The Women's National League was inaugurated in the 1991–92 season by the Women's Football Association (WFA), with a monetary grant from the Sports Council. Eight teams played in the top flight in that year. From the League's foundation, it consisted of a national premier division and two lower divisions, the Northern and Southern Divisions, whose winners each season were promoted to the top flight. 

From 1991–92 until 2012–13, the national premier division was above the Northern and Southern Divisions. Since 1991–92, the Northern and Southern Divisions have run on an equal basis with promotion, and this continues today. The terms Women's Premiership and Ladies Premiership were generally used for the National Division only.

After the League's third season, the FA assumed responsibility for the competition and renamed it, beginning with the 1994–95 FA Women's Premier League (FA WPL).

The Women's Premier League remained level 1 and 2 of women's football until the end of the 2009–10 season. From 2000 until 2008, the WPL champions competed in the annual FA Women's Community Shield.

The National Division's most successful clubs were Arsenal (12 titles), Croydon (3 titles), Doncaster Belles (2 titles and 7 times runners-up), Everton (1 title and 5 times runners-up), and Sunderland (3 titles at league level 2).

The Women's Premier League lost several clubs prior to the 2010–11 season and the National Division was demoted to level 2, due to the creation of the FA WSL in 2011. (The WSL was a summer league for its first six years, as opposed to the WPL's winter format.) Strangely, the lower divisions were still given the name "Premier League" for eight more seasons. The number of clubs competing in the Northern and Southern Divisions decreased from 12 to 10. The National Division decreased from 12 clubs to eight (2010–11), then increased to 10 clubs (2011–12 and 2012–13).

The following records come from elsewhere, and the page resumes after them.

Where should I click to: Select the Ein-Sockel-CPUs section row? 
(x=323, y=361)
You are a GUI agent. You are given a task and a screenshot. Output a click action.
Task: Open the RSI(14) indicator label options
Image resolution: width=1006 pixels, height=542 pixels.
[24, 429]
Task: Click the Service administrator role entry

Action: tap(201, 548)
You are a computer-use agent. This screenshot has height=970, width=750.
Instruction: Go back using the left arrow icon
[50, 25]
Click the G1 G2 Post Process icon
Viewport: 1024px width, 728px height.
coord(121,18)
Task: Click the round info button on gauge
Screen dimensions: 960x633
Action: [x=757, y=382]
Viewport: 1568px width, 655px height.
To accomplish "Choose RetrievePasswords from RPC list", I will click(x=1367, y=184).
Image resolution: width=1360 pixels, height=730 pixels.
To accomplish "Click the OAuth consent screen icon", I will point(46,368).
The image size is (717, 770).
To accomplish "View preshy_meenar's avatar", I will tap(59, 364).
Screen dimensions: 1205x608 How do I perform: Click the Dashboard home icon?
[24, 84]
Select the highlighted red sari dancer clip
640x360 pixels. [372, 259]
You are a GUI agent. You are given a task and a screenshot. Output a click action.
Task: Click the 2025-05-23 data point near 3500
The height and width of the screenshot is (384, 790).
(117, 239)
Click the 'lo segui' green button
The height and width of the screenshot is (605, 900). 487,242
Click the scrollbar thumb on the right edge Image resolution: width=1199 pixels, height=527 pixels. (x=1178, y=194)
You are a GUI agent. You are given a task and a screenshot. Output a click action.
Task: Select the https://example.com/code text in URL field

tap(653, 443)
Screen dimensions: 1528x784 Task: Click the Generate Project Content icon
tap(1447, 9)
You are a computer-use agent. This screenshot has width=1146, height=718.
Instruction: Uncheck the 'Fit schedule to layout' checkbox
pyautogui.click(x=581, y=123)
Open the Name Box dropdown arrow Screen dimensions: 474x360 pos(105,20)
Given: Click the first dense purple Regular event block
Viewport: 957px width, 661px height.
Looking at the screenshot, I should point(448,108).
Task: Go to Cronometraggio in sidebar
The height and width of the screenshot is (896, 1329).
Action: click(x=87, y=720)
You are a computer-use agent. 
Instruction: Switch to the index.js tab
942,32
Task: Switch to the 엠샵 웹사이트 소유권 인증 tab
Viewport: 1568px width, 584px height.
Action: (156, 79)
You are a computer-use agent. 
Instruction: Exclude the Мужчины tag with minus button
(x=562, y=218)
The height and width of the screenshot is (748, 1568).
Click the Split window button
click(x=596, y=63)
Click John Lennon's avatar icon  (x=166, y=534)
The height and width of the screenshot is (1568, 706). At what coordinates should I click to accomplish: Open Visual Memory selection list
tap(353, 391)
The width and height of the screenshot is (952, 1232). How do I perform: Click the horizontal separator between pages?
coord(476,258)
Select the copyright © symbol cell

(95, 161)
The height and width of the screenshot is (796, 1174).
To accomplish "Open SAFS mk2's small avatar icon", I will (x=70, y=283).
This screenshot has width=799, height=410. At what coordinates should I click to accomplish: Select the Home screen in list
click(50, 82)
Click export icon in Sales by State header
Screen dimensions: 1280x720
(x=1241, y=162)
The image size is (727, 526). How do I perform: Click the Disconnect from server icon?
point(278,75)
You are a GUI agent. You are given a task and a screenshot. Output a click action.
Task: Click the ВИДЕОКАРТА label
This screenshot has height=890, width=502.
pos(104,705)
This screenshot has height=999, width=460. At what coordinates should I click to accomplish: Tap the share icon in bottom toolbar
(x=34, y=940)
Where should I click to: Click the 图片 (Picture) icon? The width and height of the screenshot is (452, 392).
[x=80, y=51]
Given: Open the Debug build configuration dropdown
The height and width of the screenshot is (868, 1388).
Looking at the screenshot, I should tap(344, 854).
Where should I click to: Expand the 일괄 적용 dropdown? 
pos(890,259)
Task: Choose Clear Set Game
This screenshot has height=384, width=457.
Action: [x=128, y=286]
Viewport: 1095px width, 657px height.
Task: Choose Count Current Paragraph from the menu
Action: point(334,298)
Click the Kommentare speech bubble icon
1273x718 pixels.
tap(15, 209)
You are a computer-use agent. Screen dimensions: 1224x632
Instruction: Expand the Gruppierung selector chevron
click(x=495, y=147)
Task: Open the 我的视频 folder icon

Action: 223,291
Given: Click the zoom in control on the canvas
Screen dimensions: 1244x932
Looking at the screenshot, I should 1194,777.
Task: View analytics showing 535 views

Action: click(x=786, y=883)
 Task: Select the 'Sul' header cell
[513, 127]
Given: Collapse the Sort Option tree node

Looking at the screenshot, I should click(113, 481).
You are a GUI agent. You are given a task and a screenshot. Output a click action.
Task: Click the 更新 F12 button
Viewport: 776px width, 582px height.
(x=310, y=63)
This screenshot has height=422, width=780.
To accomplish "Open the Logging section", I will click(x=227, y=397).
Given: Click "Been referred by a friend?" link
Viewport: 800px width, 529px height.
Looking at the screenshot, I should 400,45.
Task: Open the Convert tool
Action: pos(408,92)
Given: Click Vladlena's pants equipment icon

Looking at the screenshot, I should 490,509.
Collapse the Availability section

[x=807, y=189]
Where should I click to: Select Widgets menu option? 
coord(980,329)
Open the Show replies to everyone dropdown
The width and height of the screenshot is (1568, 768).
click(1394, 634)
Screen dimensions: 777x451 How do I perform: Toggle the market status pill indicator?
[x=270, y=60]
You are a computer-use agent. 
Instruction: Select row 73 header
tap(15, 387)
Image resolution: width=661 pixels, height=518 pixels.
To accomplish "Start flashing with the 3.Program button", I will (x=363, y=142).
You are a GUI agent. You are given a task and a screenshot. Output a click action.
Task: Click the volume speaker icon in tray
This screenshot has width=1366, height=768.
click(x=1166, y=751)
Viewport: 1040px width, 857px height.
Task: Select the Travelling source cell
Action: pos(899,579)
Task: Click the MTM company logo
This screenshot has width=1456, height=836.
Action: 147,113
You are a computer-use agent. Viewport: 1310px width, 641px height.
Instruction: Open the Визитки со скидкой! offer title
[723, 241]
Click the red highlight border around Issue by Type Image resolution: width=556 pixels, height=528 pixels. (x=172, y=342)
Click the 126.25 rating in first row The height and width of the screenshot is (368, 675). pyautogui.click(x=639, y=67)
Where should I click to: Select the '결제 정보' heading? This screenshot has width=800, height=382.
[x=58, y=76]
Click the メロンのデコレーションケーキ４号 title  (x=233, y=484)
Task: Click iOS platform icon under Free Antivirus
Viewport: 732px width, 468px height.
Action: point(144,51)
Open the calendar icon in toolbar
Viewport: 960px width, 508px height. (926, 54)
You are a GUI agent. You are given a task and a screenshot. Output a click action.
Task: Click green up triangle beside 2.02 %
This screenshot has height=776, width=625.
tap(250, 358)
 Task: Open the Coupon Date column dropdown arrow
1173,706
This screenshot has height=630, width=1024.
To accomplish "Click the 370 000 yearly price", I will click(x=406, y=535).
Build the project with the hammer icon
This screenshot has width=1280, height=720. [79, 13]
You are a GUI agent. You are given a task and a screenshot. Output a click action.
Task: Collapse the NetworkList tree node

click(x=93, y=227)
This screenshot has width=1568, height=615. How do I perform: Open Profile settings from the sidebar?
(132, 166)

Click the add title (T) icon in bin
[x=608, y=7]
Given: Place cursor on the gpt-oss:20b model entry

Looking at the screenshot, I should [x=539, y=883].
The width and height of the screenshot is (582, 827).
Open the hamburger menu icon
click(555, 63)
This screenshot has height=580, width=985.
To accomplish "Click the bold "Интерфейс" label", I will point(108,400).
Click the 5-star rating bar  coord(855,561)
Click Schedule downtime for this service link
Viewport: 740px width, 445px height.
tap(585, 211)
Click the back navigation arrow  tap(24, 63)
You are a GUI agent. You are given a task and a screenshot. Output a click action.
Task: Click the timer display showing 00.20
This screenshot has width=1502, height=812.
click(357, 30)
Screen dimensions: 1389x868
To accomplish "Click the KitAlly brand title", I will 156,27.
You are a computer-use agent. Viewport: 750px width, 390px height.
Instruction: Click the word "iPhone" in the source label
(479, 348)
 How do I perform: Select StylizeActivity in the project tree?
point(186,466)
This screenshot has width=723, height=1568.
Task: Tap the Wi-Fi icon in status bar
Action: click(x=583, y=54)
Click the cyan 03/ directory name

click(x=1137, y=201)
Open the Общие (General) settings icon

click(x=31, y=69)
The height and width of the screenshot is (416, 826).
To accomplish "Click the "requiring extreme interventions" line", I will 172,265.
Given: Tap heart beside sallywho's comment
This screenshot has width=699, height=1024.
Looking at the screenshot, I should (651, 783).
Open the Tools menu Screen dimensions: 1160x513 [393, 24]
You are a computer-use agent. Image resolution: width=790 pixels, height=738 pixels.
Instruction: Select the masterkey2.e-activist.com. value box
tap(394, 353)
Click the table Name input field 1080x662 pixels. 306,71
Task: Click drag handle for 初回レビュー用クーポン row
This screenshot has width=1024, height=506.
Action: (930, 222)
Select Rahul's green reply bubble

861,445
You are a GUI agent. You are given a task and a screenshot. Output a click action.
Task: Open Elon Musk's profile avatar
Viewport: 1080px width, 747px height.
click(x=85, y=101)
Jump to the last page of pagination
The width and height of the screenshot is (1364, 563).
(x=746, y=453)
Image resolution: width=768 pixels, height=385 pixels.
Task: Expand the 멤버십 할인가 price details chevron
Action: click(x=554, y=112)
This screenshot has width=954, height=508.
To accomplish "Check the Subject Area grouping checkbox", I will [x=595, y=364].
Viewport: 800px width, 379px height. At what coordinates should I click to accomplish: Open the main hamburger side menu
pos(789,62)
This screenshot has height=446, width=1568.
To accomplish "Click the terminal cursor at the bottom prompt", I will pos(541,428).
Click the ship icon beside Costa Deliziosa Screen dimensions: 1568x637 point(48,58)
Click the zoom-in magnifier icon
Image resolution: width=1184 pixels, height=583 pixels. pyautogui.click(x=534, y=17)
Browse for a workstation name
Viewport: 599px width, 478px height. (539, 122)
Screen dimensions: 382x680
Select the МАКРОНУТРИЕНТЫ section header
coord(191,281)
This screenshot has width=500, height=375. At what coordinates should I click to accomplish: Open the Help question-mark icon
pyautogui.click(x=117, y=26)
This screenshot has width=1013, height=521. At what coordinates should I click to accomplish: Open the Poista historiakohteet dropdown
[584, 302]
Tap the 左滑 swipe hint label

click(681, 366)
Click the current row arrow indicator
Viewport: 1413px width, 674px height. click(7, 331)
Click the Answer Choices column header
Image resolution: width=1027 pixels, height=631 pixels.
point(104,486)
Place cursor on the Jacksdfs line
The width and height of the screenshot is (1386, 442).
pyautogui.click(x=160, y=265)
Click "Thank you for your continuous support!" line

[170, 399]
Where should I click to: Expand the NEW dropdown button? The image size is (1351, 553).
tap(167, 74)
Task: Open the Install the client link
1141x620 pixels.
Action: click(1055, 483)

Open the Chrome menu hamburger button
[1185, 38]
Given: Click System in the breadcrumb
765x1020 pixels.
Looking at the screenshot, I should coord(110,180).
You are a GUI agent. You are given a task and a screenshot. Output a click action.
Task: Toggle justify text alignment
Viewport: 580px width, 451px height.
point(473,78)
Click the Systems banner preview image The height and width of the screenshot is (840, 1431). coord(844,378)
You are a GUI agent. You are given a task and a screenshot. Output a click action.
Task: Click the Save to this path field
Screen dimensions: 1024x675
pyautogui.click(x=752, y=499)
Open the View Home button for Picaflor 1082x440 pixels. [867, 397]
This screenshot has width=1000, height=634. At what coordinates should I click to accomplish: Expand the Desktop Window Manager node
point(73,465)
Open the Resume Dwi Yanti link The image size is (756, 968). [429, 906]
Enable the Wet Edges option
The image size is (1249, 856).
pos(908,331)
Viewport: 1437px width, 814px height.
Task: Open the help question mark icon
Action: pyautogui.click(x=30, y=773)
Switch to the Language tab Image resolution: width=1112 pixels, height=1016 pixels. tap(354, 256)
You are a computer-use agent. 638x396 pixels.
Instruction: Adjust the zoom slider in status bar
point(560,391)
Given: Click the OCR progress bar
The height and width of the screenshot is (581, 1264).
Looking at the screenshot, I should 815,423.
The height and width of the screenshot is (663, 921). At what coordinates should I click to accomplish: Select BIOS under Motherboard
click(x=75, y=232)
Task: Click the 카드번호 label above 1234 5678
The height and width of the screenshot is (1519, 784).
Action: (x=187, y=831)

After the WPL National Division's three seasons at level 2, that division was scrapped after 2012–13, due to the FA's decision to add another WSL division, WSL 2, for its 2014 season, which included some clubs that moved from the WPL. 

The only divisions in 2013–14 with WPL branding were the Northern and Southern Divisions at league level 3.

From the 2014–15 season, the Women's Premier League incorporated the four existing Combination Women's Football Leagues (level 4), as the Premier League's "Division One", with four groups of Division One leagues: North, Midlands, South East and South West. 

2014 saw a significant change with the operation of the league moving away from The FA with an independent Management Committee elected by the clubs to run league operations and administer the competition on their behalf.

The FA proposed rebranding the WPL collectively as the Women's Championship League, but instead the clubs elected to keep the name Women's Premier League until 2018, thereafter it became known as The FA Women’s National League - still an FA branded league but run independently from The FA.

The winners of the Northern and Southern Divisions have played each other since 2014–15 in a single play-off at a neutral venue, to win the Women's Premier League/National League championship and promotion into the level 2 division. This was the first instance of promotion from the WPL to the WSL when the first play-off occurred in 2015. In that year's play-off between Portsmouth and Sheffield F.C. at Stratford FC's ground, Sheffield won through a stoppage-time goal.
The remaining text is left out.